• _Extract_:
◇ ◇ ◇ ◇ ◇
Growing up in the Maritimes during the 1970s, it was common to hear it said of an unmarried mother that she “got herself pregnant,” a physical impossibility that placed the onus for the situation – its prevention and remedy – squarely upon females. The maternity-clothing models in the Simpsons and Eaton’s catalogues all sported wedding bands, a detail that didn’t appear in any other section. For most of human history, in all cultures, to be single and with child was to be disgraced. Parents of daughters everywhere lived in dread of the possibility.

shamelessIn Shameless: The Fight for Adoption Disclosure and the Search for My Son, former Canadian politician Marilyn Churley uses her own experiences to examine how traditional attitudes toward pregnancy, illegitimacy, abortion, and adoption have scarred so many lives. As an Ontario New Democratic Party MPP from 1990 to 2005, Churley introduced five member’s bills regarding provincial adoption disclosure reform and was instrumental in bringing about the 2005 passage of Bill 183, the Adoption Information Disclosure Act.
◇ ◇ ◇ ◇ ◇
• _Item-finding records_:
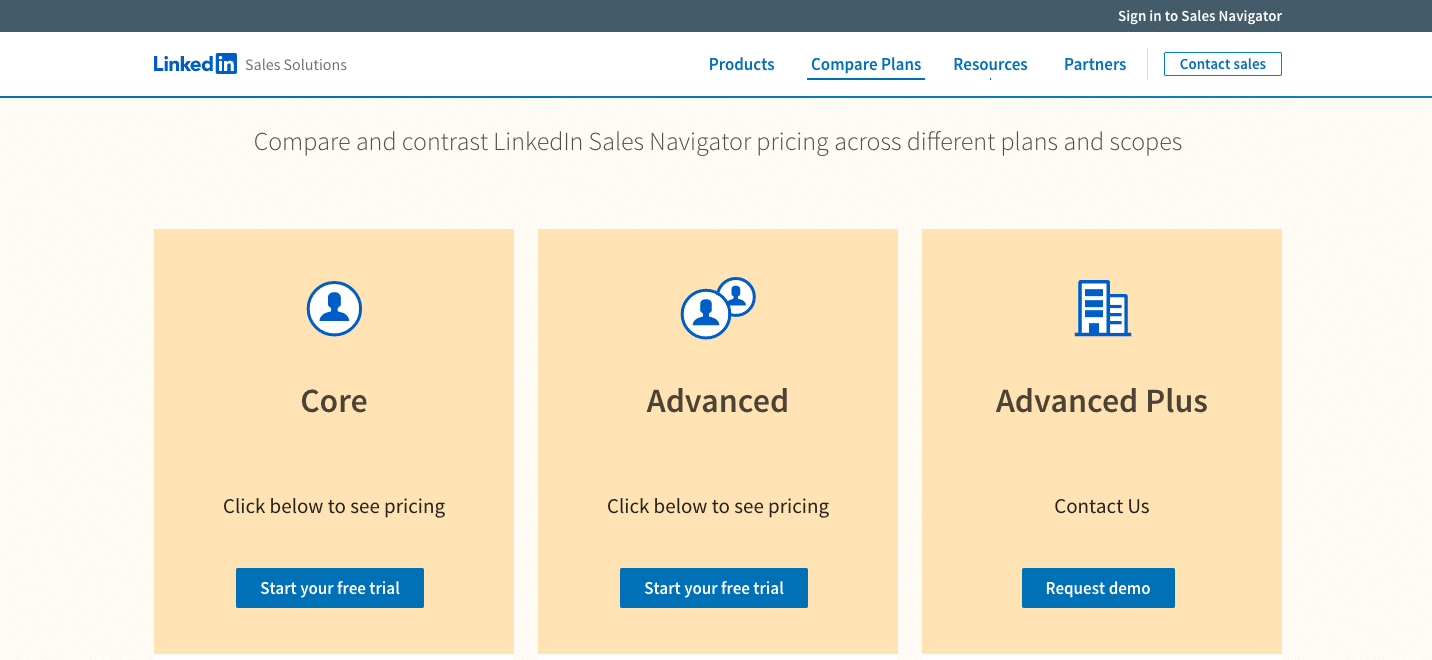This screenshot has height=660, width=1432.
Task: Click the pricing text under Core
Action: coord(334,506)
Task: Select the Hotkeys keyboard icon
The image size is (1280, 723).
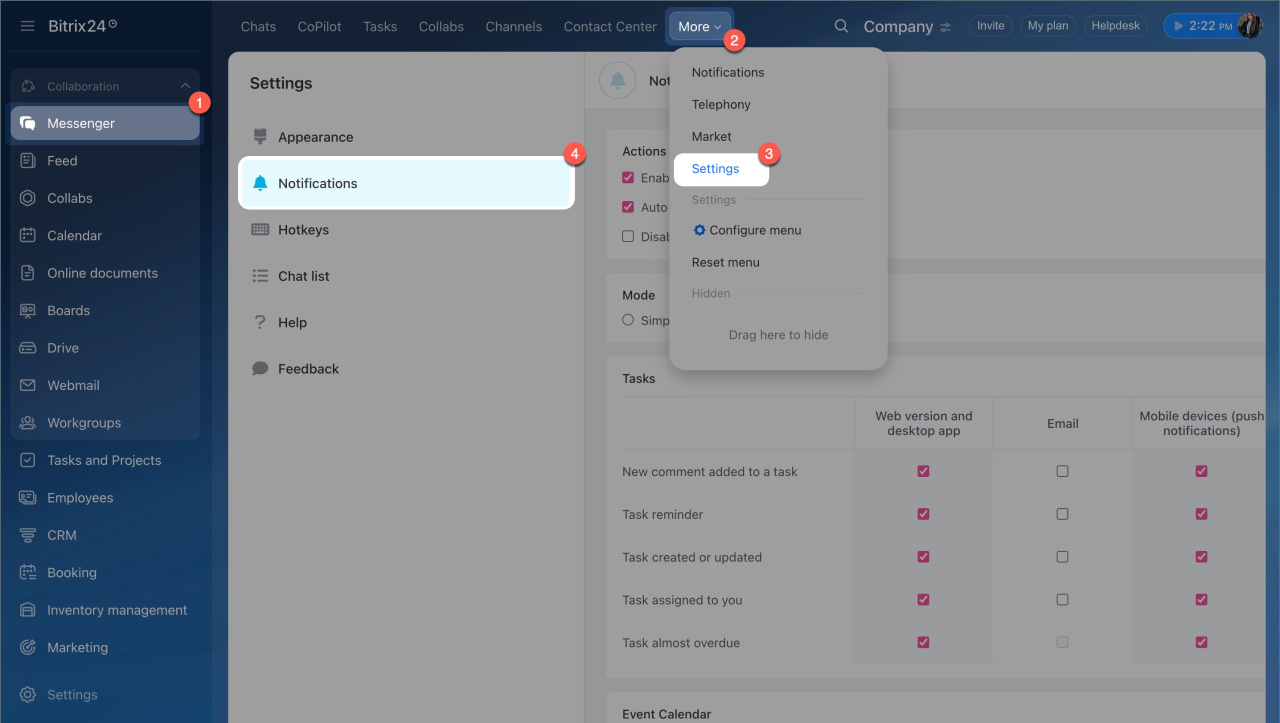Action: pos(260,230)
◇ ◇ ◇ ◇ ◇
• _Aim A_:
Answer these from the passage on adoption disclosure:
(i) In which two catalogues did the maternity-clothing models wear wedding bands?
(ii) During what years was Churley an Ontario New Democratic Party MPP?
(iii) What legislation passed in 2005?
• _Aim B_:
Please carry on the passage on adoption disclosure from its final sentence.

• _Final result A_:
(i) The Simpsons and Eaton's catalogues
(ii) 1990 to 2005
(iii) Bill 183, the Adoption Information Disclosure Act

• _Final result B_:
Churley deftly outlines her successful search for the son she gave up for adoption, and takes a partisan approach to explain the arduous effort required to get Bill 183 passed. The book’s strength, however, is in her description of the sexual and cultural mores of mid-20th-century Canada. She deftly evokes time and place, and is spot on in her illustration of the ignorance, shame, and fear regarding sex during the baby boomers’ teenage years.

Churley describes 1968, the year she gave up her child for adoption, as “a time when hiding things and living a lie often seemed like a safer idea than telling people the truth.” Although her experience as an unwed mother is both ancient and common, her particular story needs to be heard by today’s children and parents. Shameless is the account of how one courageous woman overcame the narrow beliefs with which she grew up, and her message can help many others do the same.

 

Reviewer: Laurie Glenn Norris

Publisher: Between the Lines

DETAILS

Price: $26.95

Page Count: 256 pp

Format: Paper

ISBN: 978-1-77113-173-5

Released: Feb.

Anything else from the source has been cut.